Ask HN: Has anyone ever skipped customer development? - fezzl

I am wondering if anyone here bootstrapping a startup has ever not "gotten out of the building" and just went ahead and build stuff and actually succeeded in gaining traction.<p>Paul Graham said to look for a pain point, build a quick prototype, and use said prototype as a pretext to engage potential customers, from whom feedback would be obtained to reiterate the product until it becomes something that people want. That's what we did, but feedback has been slow to come (we have a B2B app for a niche market), and we have little idea on how to proceed without much feedback with which to move forward.<p>My question is, is it ever too late to do customer development, hopefully without pivoting too much? How do we know if we have built something that people want?
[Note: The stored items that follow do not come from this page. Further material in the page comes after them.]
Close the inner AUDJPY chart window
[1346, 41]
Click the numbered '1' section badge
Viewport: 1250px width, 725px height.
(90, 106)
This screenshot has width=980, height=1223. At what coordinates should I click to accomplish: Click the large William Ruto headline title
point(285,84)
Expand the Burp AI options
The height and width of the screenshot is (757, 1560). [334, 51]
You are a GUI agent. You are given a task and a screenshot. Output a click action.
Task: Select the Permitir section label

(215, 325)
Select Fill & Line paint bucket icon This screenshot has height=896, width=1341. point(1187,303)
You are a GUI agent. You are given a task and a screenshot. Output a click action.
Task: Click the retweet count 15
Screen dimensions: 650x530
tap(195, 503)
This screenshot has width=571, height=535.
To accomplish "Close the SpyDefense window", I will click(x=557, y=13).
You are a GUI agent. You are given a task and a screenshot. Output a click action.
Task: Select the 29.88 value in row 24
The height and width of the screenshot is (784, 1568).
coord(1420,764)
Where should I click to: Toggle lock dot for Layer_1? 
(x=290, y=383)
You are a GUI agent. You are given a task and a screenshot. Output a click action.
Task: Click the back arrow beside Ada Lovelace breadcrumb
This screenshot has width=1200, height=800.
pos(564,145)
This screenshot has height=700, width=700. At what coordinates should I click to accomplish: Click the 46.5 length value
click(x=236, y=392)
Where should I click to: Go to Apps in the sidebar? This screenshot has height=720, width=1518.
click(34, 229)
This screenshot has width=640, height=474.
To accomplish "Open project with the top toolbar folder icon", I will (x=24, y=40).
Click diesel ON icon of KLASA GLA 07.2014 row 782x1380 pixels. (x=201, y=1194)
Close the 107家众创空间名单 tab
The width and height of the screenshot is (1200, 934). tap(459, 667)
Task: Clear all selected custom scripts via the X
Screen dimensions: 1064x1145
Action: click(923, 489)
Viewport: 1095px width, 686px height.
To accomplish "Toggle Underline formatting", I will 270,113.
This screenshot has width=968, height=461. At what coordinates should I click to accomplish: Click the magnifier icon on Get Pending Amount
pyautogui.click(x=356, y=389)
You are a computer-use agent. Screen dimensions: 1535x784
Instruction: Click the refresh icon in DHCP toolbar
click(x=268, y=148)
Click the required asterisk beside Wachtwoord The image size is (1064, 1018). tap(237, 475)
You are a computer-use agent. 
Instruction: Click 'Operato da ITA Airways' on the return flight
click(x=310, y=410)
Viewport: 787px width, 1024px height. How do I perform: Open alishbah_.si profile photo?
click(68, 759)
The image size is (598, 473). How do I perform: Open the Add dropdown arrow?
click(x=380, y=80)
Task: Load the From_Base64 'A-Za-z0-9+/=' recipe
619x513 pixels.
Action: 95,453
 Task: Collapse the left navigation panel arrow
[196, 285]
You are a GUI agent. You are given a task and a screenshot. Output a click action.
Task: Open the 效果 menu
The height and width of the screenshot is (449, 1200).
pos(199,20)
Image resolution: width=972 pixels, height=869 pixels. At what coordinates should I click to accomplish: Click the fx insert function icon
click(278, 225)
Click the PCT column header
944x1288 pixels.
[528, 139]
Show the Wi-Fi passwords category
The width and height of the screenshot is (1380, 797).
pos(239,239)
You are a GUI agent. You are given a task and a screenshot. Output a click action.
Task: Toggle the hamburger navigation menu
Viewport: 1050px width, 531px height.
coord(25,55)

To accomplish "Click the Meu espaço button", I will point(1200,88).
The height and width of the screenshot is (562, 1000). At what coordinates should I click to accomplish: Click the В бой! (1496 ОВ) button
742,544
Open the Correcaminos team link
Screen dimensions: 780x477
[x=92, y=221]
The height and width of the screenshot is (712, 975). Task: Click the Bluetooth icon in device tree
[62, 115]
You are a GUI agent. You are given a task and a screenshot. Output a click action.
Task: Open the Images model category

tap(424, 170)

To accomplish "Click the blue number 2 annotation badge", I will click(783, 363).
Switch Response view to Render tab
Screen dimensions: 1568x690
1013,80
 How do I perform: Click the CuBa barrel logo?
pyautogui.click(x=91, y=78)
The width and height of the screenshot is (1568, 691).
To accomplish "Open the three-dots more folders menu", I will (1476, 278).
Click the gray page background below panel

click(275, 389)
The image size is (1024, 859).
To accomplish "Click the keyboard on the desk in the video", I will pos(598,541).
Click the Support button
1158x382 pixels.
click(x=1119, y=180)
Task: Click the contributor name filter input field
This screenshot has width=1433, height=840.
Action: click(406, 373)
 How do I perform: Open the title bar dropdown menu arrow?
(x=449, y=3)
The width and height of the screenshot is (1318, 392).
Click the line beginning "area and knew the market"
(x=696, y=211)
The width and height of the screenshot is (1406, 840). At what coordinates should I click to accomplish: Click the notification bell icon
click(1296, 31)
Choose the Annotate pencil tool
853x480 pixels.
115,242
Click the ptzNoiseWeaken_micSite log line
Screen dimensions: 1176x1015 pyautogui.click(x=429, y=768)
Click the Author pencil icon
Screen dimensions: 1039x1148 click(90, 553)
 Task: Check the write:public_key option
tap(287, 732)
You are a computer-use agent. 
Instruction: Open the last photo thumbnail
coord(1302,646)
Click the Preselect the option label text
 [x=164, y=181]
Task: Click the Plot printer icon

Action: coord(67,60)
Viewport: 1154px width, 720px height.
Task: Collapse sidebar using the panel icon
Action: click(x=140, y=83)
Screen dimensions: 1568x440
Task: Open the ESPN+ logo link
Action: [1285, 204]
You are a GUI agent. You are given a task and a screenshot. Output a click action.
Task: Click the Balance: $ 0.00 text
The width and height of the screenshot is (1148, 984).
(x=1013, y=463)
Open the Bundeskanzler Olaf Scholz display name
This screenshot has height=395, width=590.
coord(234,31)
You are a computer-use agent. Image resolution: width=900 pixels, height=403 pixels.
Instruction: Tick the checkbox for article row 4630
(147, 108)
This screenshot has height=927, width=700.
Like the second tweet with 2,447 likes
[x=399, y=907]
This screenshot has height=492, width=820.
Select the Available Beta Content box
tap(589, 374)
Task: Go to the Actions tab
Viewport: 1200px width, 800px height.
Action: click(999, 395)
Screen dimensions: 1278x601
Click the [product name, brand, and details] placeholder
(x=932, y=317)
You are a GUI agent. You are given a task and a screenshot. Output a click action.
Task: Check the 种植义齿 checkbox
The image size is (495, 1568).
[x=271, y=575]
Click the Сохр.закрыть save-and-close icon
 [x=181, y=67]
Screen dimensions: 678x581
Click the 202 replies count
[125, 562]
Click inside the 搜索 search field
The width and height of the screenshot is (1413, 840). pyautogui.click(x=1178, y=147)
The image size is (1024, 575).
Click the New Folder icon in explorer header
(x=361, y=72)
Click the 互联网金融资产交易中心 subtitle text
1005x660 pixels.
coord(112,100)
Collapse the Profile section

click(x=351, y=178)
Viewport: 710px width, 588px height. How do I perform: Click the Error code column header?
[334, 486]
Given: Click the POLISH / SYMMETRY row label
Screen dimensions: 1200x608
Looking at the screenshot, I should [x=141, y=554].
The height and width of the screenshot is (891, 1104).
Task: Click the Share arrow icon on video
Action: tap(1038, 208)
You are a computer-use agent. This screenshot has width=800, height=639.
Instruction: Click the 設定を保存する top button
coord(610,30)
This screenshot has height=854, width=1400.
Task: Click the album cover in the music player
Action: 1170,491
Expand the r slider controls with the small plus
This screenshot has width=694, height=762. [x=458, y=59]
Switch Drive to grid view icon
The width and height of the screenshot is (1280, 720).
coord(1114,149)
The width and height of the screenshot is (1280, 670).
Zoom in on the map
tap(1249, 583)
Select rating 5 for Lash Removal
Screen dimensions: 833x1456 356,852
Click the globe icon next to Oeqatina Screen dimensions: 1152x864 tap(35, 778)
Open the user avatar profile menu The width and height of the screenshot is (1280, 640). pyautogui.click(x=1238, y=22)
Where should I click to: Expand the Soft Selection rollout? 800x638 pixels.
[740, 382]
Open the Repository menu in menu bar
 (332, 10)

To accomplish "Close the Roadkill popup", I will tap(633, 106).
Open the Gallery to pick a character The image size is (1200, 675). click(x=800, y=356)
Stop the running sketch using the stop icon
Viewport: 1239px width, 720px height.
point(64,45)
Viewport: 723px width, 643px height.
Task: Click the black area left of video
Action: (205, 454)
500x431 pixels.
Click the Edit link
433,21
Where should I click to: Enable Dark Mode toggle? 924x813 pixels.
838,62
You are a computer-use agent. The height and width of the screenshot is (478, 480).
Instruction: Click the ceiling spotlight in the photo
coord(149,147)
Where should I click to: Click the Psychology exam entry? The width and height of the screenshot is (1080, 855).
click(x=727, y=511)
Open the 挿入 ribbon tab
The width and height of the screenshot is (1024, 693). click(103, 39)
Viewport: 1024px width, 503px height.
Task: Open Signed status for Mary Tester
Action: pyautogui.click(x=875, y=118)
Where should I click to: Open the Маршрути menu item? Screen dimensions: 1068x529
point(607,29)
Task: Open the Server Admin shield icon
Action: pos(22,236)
Are there case studies about startups "evangelizing" a not-wanted product (e.g. due to its infancy, "too-early-for-its-time" syndrome) into a wanted product just by educating the market?
======
michael_dorfman
_feedback has been slow to come (we have a B2B app for a niche market)_

What's your sales process been like? I assume you're not sitting back, waiting
for customers to come to you.

 _How do we know if we have built something that people want?_

Surely you know people in this niche, right? I mean, presumably you didn't
just pick a niche at random. So, go to some of those people, and ask them to
be beta testers on the software. Give them a free trial, and ask for feedback.

If you can't get people to use it for free, you're going to have trouble
getting people to pay for it.

It's definitely possible to educate the market-- but to do so, you've got to
refine your pitch. Ask yourself, "What is the pain point my product solves?"
If you can't describe the pain point and your solution in a couple sentences,
you aren't there, yet.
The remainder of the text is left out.